I wasn't wrong about this game.
On paper, this game is awesome. On paper, this game isn't only a Doom beater, it's a Doom annihilator. On paper, whatever Doom had, AD&D Deathkeep had in spades. Dungeons? Monsters? On-Screen action? Cerebal challenge? Maps? Polygons? This game, on paper, is pure perfection. Doom is for idiots. AD&D is for the hardcore. It is a gamers game.
...but only on paper.
Take the first level: The game opens with a pre-rendered introduction. So what? After picking a character: Woman, man or dwarf, you are dumped in the lowest level of an evil tower on your quest for a talisman. You walk down a slope, yes a slope, amazing in it's self, (hey this 1996 slopes were amazing) and pick up some weaponry. A Sword, some armour, you walk on a little more and you come to a T-junction. Left or right? You move left but suddenly the controls are messed up. YOU'RE SLIDING! It's ice. Amazing. Your digital legs flail around and you scamper up another ramp only to be greeted by two trolls. You hit them with your sword and they die. You go back down the ramp. The walls, the textures, the flames, the ice on which you are standing look, for the year, amazing. The enemies, that as you progress, are increasingly more impressive. To behold them is simply delightful pleasure. It's an adventure. It's an adventure full of moments. Moments you can share with your friends. "I ran round the corner of this brown cave and there was a damned great big fire monster there!" - Awesome.

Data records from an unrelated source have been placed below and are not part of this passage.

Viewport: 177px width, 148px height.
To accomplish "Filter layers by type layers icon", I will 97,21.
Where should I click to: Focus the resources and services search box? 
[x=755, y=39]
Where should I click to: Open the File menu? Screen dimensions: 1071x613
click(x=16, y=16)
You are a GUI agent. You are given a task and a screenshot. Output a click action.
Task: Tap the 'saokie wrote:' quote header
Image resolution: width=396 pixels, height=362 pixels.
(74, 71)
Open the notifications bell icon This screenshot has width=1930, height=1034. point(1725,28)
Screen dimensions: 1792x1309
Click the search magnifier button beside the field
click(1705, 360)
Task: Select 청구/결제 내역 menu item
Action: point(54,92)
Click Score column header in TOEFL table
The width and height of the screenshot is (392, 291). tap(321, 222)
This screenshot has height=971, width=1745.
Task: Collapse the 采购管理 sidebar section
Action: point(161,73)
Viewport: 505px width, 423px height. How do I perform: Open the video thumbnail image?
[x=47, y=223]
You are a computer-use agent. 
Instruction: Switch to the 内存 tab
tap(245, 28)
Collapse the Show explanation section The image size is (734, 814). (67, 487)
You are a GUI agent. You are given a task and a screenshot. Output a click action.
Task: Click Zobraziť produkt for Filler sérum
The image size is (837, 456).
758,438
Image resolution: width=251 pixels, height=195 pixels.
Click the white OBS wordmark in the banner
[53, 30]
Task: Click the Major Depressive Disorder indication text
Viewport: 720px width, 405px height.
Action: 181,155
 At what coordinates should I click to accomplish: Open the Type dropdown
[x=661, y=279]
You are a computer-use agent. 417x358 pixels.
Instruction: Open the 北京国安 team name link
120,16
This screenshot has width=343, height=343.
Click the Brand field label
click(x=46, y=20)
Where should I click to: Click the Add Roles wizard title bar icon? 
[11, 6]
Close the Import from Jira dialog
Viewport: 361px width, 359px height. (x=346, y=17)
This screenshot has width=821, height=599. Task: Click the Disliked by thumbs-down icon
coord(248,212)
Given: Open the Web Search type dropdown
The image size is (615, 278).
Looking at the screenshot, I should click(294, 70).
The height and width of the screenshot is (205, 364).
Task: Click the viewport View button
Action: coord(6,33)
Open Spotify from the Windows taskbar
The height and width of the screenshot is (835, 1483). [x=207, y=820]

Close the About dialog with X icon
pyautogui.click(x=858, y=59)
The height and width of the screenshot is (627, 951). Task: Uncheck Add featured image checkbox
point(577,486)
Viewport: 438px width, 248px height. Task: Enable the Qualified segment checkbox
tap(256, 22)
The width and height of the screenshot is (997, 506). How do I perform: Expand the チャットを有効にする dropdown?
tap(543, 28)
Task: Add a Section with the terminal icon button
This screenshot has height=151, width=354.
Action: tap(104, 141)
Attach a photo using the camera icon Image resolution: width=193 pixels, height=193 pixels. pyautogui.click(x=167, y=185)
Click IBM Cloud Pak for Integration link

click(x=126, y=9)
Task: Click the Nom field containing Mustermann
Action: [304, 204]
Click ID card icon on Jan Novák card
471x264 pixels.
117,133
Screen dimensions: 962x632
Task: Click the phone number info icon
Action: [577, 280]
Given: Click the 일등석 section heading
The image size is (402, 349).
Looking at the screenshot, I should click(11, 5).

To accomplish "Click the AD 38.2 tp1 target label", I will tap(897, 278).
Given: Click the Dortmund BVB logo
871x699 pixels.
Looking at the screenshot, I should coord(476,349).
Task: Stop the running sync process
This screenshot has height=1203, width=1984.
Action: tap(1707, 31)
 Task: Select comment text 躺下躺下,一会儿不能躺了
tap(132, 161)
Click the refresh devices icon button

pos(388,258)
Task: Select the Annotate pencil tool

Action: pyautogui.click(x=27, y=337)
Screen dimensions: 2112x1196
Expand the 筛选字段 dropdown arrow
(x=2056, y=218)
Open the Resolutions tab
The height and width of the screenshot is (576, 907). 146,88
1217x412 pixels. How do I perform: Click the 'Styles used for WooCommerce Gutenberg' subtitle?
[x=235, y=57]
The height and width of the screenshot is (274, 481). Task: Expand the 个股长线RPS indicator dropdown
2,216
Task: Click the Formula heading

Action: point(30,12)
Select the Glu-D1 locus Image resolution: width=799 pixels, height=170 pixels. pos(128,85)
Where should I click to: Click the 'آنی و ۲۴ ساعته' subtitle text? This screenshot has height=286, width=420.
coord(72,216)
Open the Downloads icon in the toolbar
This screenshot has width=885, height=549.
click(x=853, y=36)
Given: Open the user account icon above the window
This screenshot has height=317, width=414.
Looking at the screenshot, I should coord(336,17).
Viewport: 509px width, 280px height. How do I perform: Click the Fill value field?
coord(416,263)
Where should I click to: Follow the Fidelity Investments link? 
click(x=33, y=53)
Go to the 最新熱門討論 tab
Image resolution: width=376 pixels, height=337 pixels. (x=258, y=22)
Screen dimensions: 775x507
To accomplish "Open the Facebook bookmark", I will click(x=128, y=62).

And this brings me to another major gripe, that somehow has escaped everyone's attention in the current generation: Variety.
How much 'variety' was their in Killzone 2? I'll tell you: Not much. How about Resident Evil 5? Scant I would say if I am honest. What about Uncharted? Limited would be my best answer. In 1995 these sort of games wouldn't cut the mustard. Deathkeep has more variety than you can wave a magic stick at, and the 3DOs now paltry 3Mb RAM shames the super consoles of today. Reason being is that modern gamers only care about online, DLC and custom sound tracks. Each level in AD&D Deathkeep features, at least one, two or maybe three new creatures you haven't seen before. And they are never boring and you never once feel the character creator turned up for work dreading another day at the monster making workstation. No indeed, they loved their work. And it showed. And it was awesome. Farastu? Vampires? Cornugon? Bone Golum? Pit Fiend? They sound awesome. Trust me, they look awesome.
That said, the game designer, I suspect, loved Dungeons and Dragons. I'm not so sure they loved video gamers though mind you because despite the imagination, the execution and the delivery of the components of AD&D Deathkeep on the 3DO, it is, once you are off-of the paper, mind bendingly, pad crushingly, stand-up-and-swear-at-the-walls difficult. For some reason, it was decided that AD&D Deathkeep would be uber real. What that translates to is this: Yes, if you were to meet an real-life angry troll you would die very quickly. Now, a couple of points. Firstly, Trolls aren't real. This I believe was possibly something of a shock to the games designer. And secondly, dying quite so easily in a video game is not fun, and indeed, doesn't really add to the overall experience. That is unless you are a table-top AD&D player who enjoys the idea of video gamers dying - then I imagine it's enormously fun.
Which is of cause is a great shame.
It's not just the rapidity to the dying that makes it hard. There are other traps laid out to slay the innocent video gamer that stumbles into the Tolkien inspired digital universe. (Yes I spotted the similarities between the dwarf mines and the Lord of the Rings.) There were a few times where I thought, yes, this game really really hates me. Doors close behind you for a start. Not so bad in itself, but trying to remember where you have been and where you haven't been is something of a challenge when everywhere looks the same and the only indicator, an open door, is now closed. But it gets worse.
I remember seeing my first Pit Fiend. Now, don't forget, I'm cheating. Invincibility on. And let's be honest, nobody on Earth would have seen this wonderfully digitally created beast if it wasn't for the cheat, so I spy it, and I run at it with my sword, only to be greeted by the message "You're weapon has no affect on the creature" and then to realise I can't back away because the bloody door closed behind me. LS+RS, then CABBAC to exit the level. Nice work Mr Designer.
AD&D Deathkeep is a perfect five course meal. Laid out in exquisite surroundings, delivered to perfection, with style, class, hard-work and dedication of a true team of professionals. Then some git dropped a big dollop of donkey pooh in the middle and said 'Eat that!'
Which kind of ruined it.
The only way to progress is to cheat. Which for such a clever game, is stupid.
It's not rare.
3DOKid.










Holy crap you're still at it?? I'll have to do some catching up here. And the topper is, once you've revisited every game in your library you can just start all over and do third impressions from a new perspective! Fourth! Fifth! Just think, you could feasibly devote your entire life to endlessly reviewing 3DO games!
...more so than you already have, I mean.